Bu asrımızın ucube insanlığından ne kadar utanç duysak, dövünsek ve oturup ağlasak yeridir. Sorumsuz, başına gelenlerden ders çıkarmasını bilmeyen, alabildiğine cahil ama kendilerini allame-i cihan zanneden ilginç bir nesille karşı karşıyayız. Çoğunluk böyle olunca, sorumluluğunu bilen,insanların ıslahına çalışan bilinçli ve iyi insanların da etkisi kalmıyor. Bu durumda zaten kimse onları dinlemiyor ve dikkate almıyor. Hal böyle olunca da istifadeleri de olmuyor ve bulundukları menfur hal artarak devam ediyor.
Dünyayı kasıp kavuran korona musibeti altı aydır memleketimizi dövüyor.

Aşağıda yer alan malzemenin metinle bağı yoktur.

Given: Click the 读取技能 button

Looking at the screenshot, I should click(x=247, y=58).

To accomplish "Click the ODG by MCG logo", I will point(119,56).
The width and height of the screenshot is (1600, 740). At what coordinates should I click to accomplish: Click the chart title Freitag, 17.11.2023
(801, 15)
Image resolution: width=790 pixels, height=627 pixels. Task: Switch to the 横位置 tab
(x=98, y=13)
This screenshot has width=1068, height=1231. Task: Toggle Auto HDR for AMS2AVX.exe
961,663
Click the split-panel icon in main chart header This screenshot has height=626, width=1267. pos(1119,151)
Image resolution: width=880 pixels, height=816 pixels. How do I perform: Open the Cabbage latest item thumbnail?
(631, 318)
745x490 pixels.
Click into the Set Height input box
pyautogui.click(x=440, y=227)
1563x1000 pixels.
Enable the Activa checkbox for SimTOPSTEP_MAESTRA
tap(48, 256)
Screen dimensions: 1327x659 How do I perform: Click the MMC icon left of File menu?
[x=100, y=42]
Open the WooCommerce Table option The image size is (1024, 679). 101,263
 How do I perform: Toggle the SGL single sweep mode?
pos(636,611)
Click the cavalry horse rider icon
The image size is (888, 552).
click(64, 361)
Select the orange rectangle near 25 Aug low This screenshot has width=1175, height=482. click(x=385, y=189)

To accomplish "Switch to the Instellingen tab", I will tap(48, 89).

Yeri doldurulamayan birçok insanımızı hayattan kopardı. Daha kimleri alıp götüreceği de bilinmiyor. Tehdit tepemize dikilmiş hepimizi esir almış durumda. Hastalık, hızla yayılmayı sürdürüyor. Belki de dünya tarihinde ilk kez hac yapılamadı. Camiler uzun süre kapandı, şimdi açılmış görünse de aslında açılmış sayılmaz, herkes tedirgin, tadı-tuzu yok. Okulların da bilfiil açılamayacağı konuşuluyor. Psikolojileri bozan, yürekleri sarsan, içleri karartan, tüm dost, akraba ve arkadaşları birbirlerinden uzaklaştıran bir atmosfer, şehirleri de köyleri de sarmıştır.
Bu musibetin başta müslümanlar olmak üzere tüm insanlığın ders çıkarması gereken ilahi bir uyarı olduğu çok net anlaşılmaktadır. Ehl-i din, ehl-i ilim, ehl-i hikmet, ehl-i insaf herkes bunda hemfikirdir.
Buna rağmen gördüğümüz manzara çok vahimdir. İnsanların çoğunluğu ders çıkarmak, ibret almak, hatalarını düzeltme, yanlıştan dönme şöyle dursun, bu ilahi uyarıyı dikkate bile almamıştır. Hatta gayrı ciddi bir tarzda magazinleştirmekten ve işi eğlenceye dökmekten de çekinmemişlerdir. Musibetten ibret almak yerine musibetle dalga geçen başka bir insan zümresi herhalde duyulmamıştır. Sağlık bakanı ve bilim kurulunun açıklamalarındaki pozitif, izole, test gibi kavramları dini terim ve deyimlere uyarlayarak hem dinle hem bilimle alay ediliyor.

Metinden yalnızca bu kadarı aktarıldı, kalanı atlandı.